TASK INSTRUCTIONS => Take the line that contains "Where should I" and each line after it to the end of the material below, and return them exactly, minus the pictures.

GIVEN RECORDS =>

⁂

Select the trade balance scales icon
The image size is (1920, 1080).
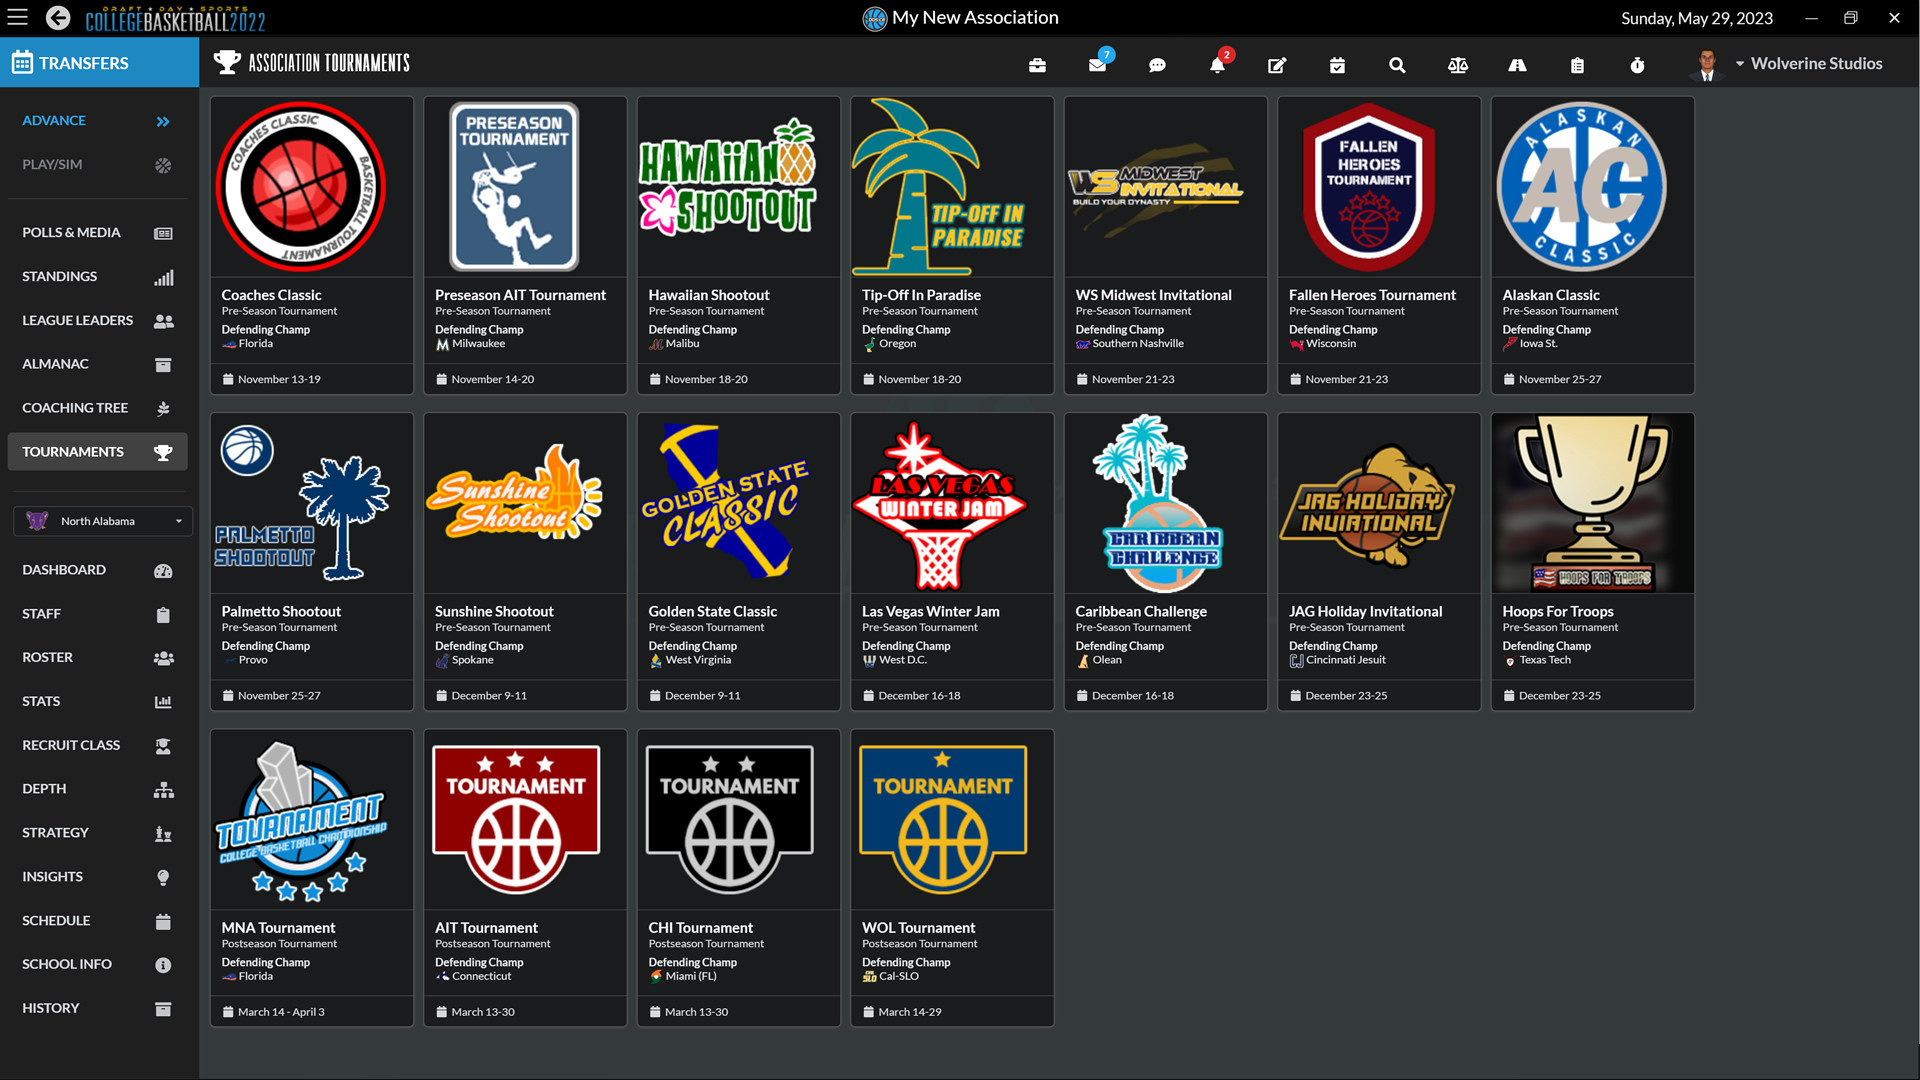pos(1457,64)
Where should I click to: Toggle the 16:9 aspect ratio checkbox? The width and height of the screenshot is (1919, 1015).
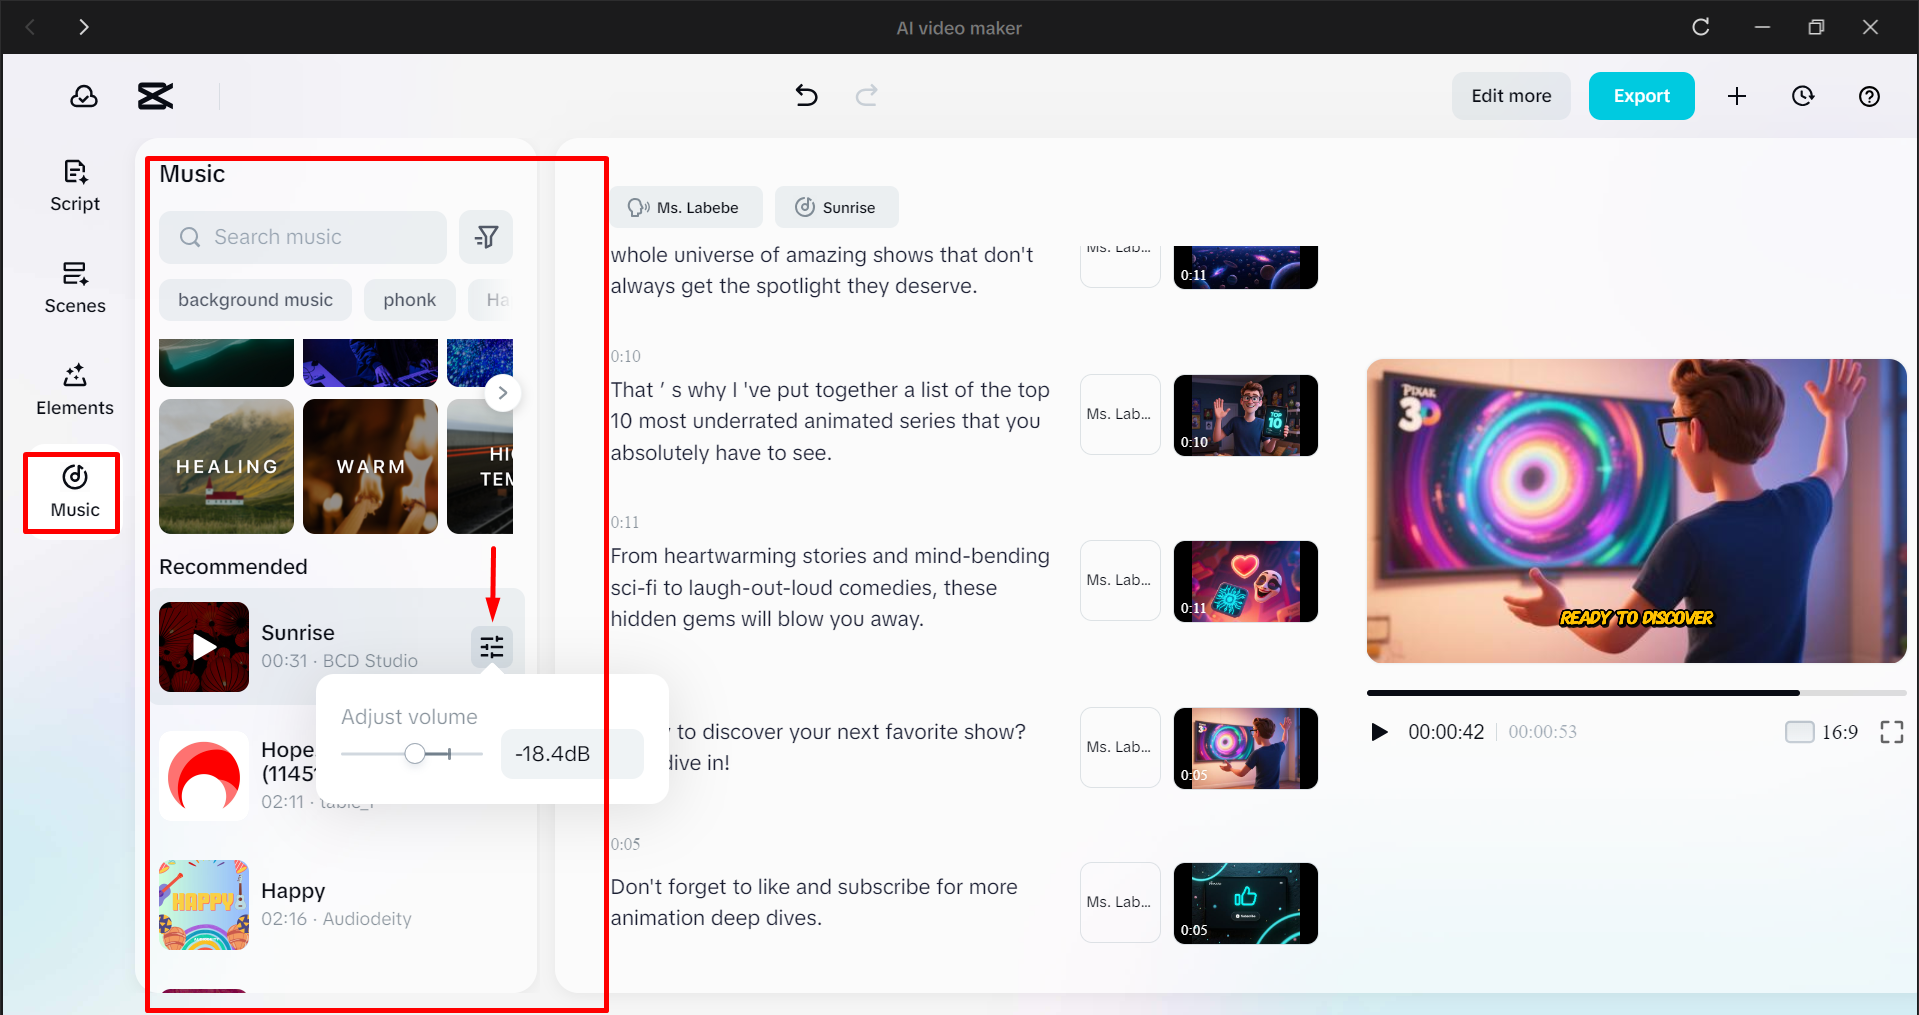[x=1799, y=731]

⁂

SOLUTION TO THE PROBLEM =>
Where should I click to: Toggle the 16:9 aspect ratio checkbox? The width and height of the screenshot is (1919, 1015).
[x=1799, y=731]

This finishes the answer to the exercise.